_Work to be completed_: Within this material, state how many lines include the string "resolution". Reply with the number only.

_Source records_:
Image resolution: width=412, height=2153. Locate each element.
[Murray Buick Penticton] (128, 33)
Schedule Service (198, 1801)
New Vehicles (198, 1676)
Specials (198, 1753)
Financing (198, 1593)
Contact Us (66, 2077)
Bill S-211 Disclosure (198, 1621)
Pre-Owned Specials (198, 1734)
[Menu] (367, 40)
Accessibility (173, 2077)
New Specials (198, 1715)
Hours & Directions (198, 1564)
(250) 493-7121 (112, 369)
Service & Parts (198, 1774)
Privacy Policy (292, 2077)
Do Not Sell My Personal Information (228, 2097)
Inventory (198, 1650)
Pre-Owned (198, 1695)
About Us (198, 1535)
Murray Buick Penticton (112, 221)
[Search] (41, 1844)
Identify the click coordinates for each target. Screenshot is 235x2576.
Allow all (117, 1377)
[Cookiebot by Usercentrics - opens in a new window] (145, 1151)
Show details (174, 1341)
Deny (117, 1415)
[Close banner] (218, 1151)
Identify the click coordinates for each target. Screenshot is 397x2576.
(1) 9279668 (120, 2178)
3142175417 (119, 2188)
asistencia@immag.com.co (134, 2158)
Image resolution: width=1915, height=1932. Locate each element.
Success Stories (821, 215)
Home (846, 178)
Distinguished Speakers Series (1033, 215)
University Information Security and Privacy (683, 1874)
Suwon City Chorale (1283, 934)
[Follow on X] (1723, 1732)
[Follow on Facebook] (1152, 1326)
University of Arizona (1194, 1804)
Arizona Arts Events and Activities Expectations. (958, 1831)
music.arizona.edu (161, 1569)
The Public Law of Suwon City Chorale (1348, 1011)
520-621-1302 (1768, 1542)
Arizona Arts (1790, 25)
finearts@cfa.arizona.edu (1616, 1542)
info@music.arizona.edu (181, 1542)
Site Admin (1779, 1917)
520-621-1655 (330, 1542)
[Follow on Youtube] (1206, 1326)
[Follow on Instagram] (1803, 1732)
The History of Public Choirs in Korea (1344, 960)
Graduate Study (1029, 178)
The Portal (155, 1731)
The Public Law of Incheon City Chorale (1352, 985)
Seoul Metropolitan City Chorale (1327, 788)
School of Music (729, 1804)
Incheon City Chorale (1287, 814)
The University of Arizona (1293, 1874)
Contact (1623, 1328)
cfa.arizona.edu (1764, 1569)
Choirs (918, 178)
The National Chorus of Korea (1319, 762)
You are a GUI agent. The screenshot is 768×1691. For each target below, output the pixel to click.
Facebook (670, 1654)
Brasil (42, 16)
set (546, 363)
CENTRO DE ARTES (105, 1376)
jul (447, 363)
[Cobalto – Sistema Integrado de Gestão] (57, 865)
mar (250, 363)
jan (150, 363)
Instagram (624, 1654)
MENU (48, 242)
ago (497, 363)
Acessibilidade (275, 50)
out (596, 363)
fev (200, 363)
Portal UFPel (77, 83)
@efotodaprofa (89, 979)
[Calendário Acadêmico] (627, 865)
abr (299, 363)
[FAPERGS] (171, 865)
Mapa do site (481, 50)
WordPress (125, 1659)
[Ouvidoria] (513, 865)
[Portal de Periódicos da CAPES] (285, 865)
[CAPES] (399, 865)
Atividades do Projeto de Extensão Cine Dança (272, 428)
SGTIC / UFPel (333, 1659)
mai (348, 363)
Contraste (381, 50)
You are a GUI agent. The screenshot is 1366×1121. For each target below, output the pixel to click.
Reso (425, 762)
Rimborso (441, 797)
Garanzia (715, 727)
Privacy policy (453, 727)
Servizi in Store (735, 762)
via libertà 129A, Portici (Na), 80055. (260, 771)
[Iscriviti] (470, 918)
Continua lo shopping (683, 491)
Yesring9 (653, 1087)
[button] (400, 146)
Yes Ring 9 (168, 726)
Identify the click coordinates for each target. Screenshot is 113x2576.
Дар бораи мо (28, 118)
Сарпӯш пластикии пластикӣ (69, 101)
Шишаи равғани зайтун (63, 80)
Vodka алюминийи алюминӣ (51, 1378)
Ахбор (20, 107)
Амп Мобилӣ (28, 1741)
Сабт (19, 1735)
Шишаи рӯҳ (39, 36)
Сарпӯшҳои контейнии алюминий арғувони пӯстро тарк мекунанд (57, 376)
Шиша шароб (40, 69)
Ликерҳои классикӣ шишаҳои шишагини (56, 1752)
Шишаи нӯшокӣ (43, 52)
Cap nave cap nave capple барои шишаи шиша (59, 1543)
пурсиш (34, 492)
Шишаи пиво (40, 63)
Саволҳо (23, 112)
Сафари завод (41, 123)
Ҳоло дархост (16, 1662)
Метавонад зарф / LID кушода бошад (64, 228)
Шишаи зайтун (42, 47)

_Result for this exercise_: 2